Fenway Park Honors Mass. EMS Providers for COVID-19 Response
Boston Herald
Emergency medical workers, who have been hitting it out of the park, were honored at Fenway Park.
It was all part of National EMS Week—a celebration that has taken on extra significance this year because of the coronavirus crisis.
A fleet of more than 50 ambulances from across the state—a “Convoy of Champions”—traveled from Worcester’s UMass Medical Center to Fenway on Wednesday, where the ambulances circled the warning track. The middle of the outfield had a large heart with the word “EMS” mown into the grass.
The COVID-19 pandemic has highlighted the critical roles of first responders, Dr. David Brown of Massachusetts General Hospital said during the ceremony.
“Your willingness to be on the tip of the sphere, serving our communities in their time of great need, has been inspirational during the COVID pandemic,” Brown, chief of emergency medicine at MGH, said from Fenway’s second base.

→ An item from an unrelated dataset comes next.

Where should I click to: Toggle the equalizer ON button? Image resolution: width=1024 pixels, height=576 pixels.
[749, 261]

“Celebrating EMS Week just after cresting the surge of the pandemic seems highly appropriate and deeply meaningful,” he said.
EMS providers have led the way in meeting the surge in Massachusetts, Brown said.

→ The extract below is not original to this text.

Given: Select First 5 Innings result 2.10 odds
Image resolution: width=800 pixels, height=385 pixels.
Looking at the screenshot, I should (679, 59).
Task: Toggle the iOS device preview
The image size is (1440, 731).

“You have been on the very frontlines, putting yourselves at risk while evaluating ill patients, stabilizing them and transporting many to hospitals,” he said.
Gov. Charlie Baker in a video said the EMS professionals are “the heroes among us.”
“You are the frontline again in what we would all call the most significant global health challenge of the past decade,” Baker said. “You make our communities safer and stronger, you make our people better.”